Зима уже хозяйничала в пуще, когда Мирошка поднялся на ноги. Ядреный мороз сковал землю. Снег завалил все дороги, все самые узкие тропинки. Плохо стало зверью большому и малому – земля уже не могла укрыть их следы. Медведи, накопив жиру за лето, укладывались спать. Волки бегали стаями, в которых верховодили лютые голодные волчицы.

Мать сидела за прялкой возле маленького, закованного прозрачным льдом окошка и пела:

А на том дворе да стоят горы, Да стоят горы высокие;А на тех горах да лежат брусы, Да лежат брусы тесовые;А на тех брусах да стоят столбы, Да стоят столбы дубовые;А на тех столбах да висят котлы, Да висят котлы чугунные;А под теми котлами да горят огни, Да горят огни пурпурные,Да идут дымы косматые, Там сидят деды бородатые…

Мирошке не терпелось узнать, где находится тот двор, где можно увидеть те горы, брусы, столбы и котлы.

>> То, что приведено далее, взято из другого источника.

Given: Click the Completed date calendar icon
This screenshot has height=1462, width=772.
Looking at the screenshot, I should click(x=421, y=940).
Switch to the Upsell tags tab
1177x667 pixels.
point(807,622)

Но мать сказала только:

– Так моя бабка пела.

Пришел Яков, весело улыбнулся Мирошке, скинул с плеча молодую убитую косулю. У косули были красивые маслянисто-темные глаза.

– На Звонком берегу подстрелил, – похвалился Яков. – Идем, Мирошка, покажу тебе что-то.

Мирошка надел толстую коричневую свитку, шапку-ушанку из волчьего меха, поршни с теплыми портянками натянул на ноги.

Зима выбелила Горелую Весь. Все вокруг было застлано снегом, да каким – пушистым, мягким, невесомым! Если присмотреться, снег был соткан из малюсеньких белых звездочек. Мирошка брал эти звездочки на ладонь, и на теплой ладони они потихоньку начинали плавать, как свиной жир на разогретой сковороде, а потом исчезали – только блестящая капелька воды оставалась от них.